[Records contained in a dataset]
____

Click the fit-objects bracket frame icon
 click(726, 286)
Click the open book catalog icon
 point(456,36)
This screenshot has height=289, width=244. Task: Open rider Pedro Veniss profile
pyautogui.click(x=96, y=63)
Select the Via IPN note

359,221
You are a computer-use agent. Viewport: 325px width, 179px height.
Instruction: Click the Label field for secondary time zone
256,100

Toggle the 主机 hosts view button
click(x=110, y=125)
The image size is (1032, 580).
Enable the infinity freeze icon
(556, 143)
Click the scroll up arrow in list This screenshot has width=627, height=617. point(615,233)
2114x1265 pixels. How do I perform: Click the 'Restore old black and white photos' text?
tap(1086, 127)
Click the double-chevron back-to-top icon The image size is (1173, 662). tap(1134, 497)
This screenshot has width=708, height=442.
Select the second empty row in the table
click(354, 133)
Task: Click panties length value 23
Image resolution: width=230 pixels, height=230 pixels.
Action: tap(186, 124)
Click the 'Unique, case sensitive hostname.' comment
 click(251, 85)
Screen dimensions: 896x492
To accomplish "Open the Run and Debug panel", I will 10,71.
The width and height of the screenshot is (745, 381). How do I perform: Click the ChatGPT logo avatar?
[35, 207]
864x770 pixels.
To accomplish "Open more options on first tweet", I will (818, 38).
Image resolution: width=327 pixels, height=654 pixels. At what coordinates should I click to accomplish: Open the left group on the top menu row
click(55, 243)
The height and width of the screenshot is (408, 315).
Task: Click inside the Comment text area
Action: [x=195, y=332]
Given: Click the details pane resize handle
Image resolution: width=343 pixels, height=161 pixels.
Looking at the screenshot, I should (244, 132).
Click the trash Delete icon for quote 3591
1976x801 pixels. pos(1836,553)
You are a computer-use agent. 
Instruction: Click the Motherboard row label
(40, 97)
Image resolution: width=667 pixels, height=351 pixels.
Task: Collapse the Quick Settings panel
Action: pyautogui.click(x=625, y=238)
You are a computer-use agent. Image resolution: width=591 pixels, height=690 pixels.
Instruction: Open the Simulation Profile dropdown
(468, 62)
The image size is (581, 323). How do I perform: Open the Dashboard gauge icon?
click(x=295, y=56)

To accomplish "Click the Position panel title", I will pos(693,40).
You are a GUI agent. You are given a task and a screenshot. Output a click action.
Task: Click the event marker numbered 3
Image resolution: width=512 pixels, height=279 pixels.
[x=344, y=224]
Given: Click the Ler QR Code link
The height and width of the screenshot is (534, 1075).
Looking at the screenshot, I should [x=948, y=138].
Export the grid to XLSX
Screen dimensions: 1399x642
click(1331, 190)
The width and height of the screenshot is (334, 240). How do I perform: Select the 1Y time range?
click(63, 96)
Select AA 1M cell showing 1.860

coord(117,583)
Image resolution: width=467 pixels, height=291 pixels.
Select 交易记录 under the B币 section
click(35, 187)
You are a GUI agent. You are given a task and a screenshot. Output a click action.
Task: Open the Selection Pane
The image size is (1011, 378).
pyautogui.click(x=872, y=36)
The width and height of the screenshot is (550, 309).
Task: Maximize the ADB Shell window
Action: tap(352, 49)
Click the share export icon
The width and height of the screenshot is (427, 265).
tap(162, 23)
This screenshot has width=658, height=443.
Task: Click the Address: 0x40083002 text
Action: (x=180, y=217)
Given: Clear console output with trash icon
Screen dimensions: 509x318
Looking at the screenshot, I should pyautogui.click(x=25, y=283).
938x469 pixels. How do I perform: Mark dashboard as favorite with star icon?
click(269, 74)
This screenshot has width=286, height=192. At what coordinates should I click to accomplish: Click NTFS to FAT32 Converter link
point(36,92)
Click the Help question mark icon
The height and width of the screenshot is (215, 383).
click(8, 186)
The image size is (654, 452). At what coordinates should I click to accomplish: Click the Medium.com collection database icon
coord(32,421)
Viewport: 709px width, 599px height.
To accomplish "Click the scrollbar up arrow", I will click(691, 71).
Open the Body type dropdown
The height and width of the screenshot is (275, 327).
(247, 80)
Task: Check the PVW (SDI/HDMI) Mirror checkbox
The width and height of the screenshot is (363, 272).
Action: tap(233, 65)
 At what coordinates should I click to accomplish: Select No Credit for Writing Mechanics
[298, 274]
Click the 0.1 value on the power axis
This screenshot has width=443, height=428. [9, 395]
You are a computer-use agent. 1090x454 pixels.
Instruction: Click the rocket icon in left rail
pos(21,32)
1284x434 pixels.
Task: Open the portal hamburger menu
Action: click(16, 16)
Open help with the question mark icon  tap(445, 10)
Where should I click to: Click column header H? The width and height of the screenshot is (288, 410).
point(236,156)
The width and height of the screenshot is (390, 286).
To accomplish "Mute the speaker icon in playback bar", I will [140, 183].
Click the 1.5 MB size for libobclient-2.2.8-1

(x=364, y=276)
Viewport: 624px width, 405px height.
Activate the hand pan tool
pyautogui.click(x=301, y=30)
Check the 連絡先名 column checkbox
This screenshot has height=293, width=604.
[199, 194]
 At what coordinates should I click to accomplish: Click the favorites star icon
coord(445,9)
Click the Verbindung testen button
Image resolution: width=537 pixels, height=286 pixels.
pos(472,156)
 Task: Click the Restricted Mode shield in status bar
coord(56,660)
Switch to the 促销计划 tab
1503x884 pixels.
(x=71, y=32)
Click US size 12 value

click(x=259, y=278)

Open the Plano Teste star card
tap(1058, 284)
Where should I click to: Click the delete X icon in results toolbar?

____

## Work required
Scan the entries above for the string "computer" and copy each line that contains it.

## Exercise response
You are a computer-use agent. Viewport: 325px width, 179px height.
You are a computer-use agent. 
You are a computer-use agent. Image resolution: width=591 pixels, height=690 pixels.
You are a computer-use agent. 1090x454 pixels.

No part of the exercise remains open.